--- SELECTED EXCERPT Enclosed Below ---

Subjects and Methods

Subjects

A total of 153 patients with cerebral infarction, who met inclusion criteria, were admitted to our hospital for hemiplegia after stroke between September 2014 and December 2015. They were equally and randomly divided into three groups according to the consecutive order of admission using a random number table: LF (1 Hz)-rTMS group, HF (10 Hz)-rTMS group, and sham group. The sham group used a false coil (only noise, but no substantial stimulus effect). All patients were treated 5 days per week for 2 weeks. This study was approved by the Clinical Trial Committee of the Affiliated Hospital of Qingdao University of China. This study was approved by the Hospital Ethical Committee and performed according to the Declaration of Helsinki. All patients gave informed consent prior to taking part in any procedure in this study.

--- End of Enclosed SELECTED EXCERPT ---
--- LISTED ENTRIES Enclosed Below ---

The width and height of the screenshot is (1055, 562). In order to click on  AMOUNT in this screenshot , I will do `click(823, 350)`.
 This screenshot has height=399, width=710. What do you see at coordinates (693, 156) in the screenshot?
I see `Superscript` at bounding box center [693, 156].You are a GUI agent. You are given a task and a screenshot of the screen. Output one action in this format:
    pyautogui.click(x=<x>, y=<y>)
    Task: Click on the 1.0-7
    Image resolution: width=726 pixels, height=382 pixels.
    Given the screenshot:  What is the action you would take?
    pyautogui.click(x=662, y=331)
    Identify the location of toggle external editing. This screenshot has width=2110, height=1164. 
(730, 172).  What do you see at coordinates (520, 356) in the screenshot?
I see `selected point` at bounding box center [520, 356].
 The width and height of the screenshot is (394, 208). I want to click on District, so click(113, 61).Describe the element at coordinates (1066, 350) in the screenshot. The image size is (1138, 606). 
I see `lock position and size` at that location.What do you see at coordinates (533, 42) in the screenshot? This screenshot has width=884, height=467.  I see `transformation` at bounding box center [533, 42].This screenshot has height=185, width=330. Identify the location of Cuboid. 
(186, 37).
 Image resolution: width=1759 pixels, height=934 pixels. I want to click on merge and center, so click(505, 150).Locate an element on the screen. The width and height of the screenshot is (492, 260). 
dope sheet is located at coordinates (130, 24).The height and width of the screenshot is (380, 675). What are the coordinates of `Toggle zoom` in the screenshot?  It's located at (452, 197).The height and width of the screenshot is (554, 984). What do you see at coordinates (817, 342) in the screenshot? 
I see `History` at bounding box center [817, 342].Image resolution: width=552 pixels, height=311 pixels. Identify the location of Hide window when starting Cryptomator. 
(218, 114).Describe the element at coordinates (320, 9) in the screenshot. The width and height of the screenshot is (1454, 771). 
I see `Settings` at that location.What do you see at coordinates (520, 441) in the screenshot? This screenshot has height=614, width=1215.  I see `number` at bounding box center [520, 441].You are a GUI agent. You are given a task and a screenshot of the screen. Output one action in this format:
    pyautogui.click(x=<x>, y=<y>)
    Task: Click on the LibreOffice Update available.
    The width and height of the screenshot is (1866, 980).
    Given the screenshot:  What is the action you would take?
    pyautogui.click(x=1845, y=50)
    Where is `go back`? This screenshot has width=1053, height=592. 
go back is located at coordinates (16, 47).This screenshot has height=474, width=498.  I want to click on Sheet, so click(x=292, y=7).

--- End of Enclosed LISTED ENTRIES ---

ASSIGNED TASK 1:
According to the methods section on the stroke rTMS study, how often and for how long were all patients treated?
ASSIGNED TASK 2:
Continue the methods section on the stroke rTMS study, picking up right after its last sentence.

ANSWER AREA 1:
Five days per week for 2 weeks.

ANSWER AREA 2:
Inclusion criteria

(1) Age between 30 and 80 years, with upper-limb dysfunction; (2) diagnosis of cerebral infarction based on the Fourth National Cerebrovascular Disease Conference (Chinese Society of Neurological Department of Internal Medicine, 1996); confirmed using computed tomography or magnetic resonance imaging; (3) vital signs stable; consciousness clear; no cognitive deficits; cooperation with assessment and treatment; (4) successful measurement of motor-evoked potential (MEP) from the ipsilateral primary motor cortex (M1); (5) patients or their families signed informed consent before the study.

Exclusion criteria

(1) Metallic object in the head, cardiac pacemaker, or cochlear implants; (2) history of seizure or epilepsy; (3) pregnancy, severe cognitive or communication dysfunction, or inability to express feelings; (4) refusal to sign the informed consent; could not carry out training or cooperate with assessments; (5) had any unstable disease that might affect participation.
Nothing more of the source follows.